Pub Date : 2023-10-18DOI: 10.1007/s10460-023-10513-8
María Alonso Martínez, Anke Brons, Sigrid C. O. Wertheim-Heck
The EU's Farm to Fork strategy (European Commission European Commission. 2020. Farm to Fork strategy. https://food.ec.europa.eu/horizontal-topics/farm-fork-strategy_en. Accessed 31 August 2023.) highlights the need for a resilient food system capable of providing affordable food to citizens in all circumstances. Behind the provision of affordable food for EU citizens there is the effort of many migrant and seasonal food workers (MSFWs). In Almería, Spain, the area with the biggest concentration of greenhouses in the world, MSFWs face vulnerability in the form of physical and institutional invisibility despite performing the essential task of providing affordable food for the EU’s food system. This paper aims to move on from structuralist concerns and place MSFWs’ lived experiences at the center, including the (in)formal nature of their food practices, to understand how the people that feed Europe feed themselves.
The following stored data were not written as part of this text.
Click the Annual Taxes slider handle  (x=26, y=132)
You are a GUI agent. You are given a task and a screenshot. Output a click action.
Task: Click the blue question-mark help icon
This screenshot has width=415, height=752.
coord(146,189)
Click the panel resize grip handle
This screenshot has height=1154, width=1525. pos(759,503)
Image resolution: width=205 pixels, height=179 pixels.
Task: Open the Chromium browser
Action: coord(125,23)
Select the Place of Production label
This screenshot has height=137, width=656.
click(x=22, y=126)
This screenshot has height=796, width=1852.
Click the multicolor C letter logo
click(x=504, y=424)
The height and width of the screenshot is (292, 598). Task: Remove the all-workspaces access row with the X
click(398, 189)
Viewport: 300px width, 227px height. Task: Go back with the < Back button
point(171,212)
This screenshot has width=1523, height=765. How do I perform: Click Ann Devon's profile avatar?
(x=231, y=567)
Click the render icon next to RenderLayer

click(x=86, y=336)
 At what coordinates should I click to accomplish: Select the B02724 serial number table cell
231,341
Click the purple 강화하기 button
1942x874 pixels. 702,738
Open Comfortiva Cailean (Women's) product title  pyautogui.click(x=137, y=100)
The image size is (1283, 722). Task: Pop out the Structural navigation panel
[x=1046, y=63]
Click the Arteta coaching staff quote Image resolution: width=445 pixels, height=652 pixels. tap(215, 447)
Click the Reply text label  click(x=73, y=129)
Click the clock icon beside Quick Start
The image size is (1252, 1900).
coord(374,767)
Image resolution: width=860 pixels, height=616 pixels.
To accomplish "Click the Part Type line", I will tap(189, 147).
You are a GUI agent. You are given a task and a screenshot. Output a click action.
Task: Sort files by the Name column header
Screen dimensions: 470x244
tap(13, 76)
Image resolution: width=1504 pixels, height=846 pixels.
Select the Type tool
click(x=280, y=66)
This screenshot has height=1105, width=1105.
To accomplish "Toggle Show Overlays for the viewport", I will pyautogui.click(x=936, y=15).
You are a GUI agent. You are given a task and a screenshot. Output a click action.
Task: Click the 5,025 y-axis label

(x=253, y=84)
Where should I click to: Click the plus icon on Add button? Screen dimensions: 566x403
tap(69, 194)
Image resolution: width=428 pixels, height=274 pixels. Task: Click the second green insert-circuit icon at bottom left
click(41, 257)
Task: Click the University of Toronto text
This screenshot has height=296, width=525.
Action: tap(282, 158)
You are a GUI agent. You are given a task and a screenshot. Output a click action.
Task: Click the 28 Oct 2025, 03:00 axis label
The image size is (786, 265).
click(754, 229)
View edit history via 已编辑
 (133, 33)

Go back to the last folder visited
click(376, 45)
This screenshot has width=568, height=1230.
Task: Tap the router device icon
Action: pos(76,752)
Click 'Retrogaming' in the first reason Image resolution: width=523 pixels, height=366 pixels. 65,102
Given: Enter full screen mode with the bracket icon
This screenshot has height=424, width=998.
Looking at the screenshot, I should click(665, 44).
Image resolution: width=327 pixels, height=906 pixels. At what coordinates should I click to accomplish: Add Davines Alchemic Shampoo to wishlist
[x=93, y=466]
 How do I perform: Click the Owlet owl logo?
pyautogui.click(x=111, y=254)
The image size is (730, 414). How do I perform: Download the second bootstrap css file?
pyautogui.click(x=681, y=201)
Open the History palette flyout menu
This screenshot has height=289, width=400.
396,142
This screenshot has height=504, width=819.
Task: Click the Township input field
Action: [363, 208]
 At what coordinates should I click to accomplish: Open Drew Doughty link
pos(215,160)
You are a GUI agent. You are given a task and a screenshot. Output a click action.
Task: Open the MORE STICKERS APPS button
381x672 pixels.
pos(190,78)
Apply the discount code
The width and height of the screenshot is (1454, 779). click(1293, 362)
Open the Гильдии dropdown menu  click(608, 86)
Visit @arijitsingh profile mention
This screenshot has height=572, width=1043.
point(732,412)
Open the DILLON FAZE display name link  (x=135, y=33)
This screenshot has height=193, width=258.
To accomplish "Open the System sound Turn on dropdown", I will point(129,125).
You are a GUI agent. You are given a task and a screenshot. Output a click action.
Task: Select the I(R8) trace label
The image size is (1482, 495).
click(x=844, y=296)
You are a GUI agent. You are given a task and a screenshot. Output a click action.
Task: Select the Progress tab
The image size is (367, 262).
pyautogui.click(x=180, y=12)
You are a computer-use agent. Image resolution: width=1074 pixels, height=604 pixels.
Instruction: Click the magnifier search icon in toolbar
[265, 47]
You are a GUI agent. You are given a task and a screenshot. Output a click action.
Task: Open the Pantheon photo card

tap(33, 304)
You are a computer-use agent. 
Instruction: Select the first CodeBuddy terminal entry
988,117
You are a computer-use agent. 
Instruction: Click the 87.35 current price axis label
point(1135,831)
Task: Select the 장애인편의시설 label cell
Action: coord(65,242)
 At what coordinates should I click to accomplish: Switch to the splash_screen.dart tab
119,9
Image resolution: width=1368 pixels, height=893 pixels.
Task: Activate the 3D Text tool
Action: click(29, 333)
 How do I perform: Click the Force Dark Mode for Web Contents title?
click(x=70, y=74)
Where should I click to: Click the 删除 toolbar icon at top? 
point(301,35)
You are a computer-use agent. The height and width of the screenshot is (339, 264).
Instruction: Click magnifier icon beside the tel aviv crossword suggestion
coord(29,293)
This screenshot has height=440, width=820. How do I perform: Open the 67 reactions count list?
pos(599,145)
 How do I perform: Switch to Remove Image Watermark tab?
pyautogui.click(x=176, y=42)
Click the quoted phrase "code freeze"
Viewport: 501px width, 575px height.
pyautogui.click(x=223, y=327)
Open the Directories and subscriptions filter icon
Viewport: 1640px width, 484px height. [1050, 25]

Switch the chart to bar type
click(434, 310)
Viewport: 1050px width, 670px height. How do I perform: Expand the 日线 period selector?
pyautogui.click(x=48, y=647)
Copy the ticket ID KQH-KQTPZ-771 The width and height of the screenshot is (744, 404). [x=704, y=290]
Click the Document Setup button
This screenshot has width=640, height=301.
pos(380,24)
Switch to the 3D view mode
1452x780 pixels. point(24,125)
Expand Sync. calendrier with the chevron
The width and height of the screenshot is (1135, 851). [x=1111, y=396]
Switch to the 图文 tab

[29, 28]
A combination of social practice theories and diverse economies is used to explore MFSWs’ daily food routines. These theories are used as lenses that inform the data collection process, performed through semi-structured interviews, photography, and observations. The findings of the study reflect a dynamic portfolio of (in)formal practices that evolve based on the length of stay in the county. These practices demonstrate how the EU food system resilience relies on the diverse economies of migrant settlements. We conclude that informality is a reality in the EU food system, and that shedding light on previously hidden food practices and their structures can help us envision food security interventions that are inclusive for all actors involved.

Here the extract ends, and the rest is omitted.